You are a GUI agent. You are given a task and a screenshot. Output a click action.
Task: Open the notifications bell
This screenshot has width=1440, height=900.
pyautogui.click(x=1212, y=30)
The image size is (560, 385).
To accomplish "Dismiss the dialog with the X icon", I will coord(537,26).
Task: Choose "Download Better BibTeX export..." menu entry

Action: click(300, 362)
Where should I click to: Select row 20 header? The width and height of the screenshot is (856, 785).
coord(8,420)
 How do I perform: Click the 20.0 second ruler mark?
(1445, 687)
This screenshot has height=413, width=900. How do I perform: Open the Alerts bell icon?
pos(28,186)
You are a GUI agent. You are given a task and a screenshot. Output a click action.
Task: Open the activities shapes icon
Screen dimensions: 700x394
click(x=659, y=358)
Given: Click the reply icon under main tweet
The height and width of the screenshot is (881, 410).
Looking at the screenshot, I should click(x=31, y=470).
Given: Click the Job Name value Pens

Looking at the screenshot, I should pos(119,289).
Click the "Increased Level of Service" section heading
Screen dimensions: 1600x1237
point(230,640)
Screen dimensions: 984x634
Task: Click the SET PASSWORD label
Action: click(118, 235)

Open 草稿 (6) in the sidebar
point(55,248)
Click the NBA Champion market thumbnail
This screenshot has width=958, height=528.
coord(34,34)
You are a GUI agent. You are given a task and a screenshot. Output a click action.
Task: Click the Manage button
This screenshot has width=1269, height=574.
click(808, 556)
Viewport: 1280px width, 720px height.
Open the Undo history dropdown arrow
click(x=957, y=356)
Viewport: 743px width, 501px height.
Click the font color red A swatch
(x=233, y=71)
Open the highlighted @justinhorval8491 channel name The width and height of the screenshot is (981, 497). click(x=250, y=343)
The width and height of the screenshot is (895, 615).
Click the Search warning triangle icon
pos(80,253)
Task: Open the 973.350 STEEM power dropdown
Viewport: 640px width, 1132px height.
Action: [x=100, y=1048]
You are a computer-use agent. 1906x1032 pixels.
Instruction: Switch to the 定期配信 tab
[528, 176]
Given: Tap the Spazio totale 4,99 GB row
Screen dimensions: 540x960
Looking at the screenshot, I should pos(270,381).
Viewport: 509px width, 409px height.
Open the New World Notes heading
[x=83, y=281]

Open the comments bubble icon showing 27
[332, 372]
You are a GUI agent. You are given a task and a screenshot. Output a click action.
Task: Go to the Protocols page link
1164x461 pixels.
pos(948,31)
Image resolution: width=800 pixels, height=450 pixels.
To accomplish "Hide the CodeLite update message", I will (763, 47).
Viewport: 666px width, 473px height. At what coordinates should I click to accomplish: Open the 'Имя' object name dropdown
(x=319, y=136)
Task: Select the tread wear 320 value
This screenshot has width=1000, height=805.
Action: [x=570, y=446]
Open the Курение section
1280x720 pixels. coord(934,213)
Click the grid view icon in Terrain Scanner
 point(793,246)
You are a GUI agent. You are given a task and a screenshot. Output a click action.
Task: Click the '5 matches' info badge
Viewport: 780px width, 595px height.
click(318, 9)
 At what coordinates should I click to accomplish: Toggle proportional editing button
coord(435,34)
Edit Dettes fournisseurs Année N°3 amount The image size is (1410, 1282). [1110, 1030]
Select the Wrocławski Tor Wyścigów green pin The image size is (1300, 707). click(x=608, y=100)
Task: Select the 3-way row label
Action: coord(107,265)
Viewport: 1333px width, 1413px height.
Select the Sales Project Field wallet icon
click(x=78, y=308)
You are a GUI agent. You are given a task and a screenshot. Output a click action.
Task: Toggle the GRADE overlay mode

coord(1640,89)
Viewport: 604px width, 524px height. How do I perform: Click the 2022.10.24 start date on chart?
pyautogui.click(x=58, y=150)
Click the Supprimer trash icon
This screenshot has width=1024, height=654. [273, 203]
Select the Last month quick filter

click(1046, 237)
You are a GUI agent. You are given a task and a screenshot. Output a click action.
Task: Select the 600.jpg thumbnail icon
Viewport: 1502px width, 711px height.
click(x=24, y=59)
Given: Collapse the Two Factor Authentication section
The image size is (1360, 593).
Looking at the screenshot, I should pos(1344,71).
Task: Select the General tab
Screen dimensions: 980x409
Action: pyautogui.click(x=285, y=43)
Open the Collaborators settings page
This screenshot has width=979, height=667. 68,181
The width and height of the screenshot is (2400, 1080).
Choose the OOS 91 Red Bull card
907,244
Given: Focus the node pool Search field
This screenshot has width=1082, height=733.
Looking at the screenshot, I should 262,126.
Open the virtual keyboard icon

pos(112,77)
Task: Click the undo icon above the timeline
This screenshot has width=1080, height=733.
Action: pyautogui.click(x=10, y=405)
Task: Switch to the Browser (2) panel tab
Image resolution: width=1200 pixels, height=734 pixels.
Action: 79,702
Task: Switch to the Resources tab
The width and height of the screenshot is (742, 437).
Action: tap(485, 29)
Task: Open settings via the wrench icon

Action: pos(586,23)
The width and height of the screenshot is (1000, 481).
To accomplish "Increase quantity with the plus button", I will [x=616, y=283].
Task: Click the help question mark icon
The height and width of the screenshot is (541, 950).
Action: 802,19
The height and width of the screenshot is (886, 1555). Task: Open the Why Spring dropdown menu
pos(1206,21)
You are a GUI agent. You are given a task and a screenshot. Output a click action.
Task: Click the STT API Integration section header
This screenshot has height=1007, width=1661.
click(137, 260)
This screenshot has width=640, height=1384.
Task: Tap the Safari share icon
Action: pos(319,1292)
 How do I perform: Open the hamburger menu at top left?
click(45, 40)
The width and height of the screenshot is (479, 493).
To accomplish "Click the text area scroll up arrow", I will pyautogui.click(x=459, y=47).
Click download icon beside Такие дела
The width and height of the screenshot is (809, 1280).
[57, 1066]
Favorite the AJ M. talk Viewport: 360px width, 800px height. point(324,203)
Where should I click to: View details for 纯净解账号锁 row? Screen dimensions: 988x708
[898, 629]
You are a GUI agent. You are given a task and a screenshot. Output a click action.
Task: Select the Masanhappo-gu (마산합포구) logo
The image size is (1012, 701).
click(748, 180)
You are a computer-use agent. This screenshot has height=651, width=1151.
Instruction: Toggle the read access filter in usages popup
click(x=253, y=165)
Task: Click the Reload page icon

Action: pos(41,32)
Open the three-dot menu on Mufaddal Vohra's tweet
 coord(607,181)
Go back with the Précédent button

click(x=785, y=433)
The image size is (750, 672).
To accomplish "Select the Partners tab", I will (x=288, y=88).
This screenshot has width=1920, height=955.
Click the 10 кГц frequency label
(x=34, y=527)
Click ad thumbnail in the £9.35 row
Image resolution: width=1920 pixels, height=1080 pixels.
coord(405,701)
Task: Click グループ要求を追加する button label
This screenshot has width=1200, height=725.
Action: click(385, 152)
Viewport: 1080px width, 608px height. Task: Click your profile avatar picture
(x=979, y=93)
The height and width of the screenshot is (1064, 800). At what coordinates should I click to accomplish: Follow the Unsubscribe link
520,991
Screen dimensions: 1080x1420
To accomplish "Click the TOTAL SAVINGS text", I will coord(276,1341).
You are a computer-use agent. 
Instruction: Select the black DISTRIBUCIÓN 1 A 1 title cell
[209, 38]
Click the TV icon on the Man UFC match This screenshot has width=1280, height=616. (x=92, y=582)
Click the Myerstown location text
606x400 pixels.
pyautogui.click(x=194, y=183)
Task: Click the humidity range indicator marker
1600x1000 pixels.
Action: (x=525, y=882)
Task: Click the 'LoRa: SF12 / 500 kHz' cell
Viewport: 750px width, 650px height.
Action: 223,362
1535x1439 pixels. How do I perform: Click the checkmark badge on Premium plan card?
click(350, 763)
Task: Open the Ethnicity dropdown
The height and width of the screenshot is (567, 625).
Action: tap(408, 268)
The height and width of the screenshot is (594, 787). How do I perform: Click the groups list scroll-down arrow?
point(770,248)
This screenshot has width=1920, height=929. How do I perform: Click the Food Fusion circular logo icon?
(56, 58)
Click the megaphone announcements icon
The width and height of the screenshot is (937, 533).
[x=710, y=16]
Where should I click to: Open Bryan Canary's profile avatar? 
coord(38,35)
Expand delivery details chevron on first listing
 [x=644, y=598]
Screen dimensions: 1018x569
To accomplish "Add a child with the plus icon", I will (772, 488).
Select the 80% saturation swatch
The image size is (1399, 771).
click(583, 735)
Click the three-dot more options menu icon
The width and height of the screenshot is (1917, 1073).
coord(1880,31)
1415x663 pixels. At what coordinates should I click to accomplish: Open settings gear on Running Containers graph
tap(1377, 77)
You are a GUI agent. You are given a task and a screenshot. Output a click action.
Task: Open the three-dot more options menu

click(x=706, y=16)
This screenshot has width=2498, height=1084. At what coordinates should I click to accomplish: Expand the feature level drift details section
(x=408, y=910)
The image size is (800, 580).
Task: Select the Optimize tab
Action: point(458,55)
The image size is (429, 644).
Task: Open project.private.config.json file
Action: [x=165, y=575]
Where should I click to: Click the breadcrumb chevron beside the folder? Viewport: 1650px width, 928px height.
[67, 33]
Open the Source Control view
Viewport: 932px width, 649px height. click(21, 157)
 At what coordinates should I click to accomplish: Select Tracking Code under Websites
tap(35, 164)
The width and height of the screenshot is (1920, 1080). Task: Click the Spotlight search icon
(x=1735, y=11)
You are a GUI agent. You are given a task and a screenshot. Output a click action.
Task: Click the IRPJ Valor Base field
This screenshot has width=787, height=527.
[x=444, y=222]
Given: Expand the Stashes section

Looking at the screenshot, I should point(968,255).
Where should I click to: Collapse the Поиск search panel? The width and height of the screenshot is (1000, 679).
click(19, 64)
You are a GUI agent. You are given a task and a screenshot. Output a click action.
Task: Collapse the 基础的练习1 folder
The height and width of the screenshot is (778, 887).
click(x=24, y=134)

# Exercise directions
Restate, word for word and with nothing added, the lines from the first line of the listing through the one where "The image size is (560, 385)." stands.

# The answer
You are a GUI agent. You are given a task and a screenshot. Output a click action.
Task: Open the notifications bell
This screenshot has width=1440, height=900.
pyautogui.click(x=1212, y=30)
The image size is (560, 385).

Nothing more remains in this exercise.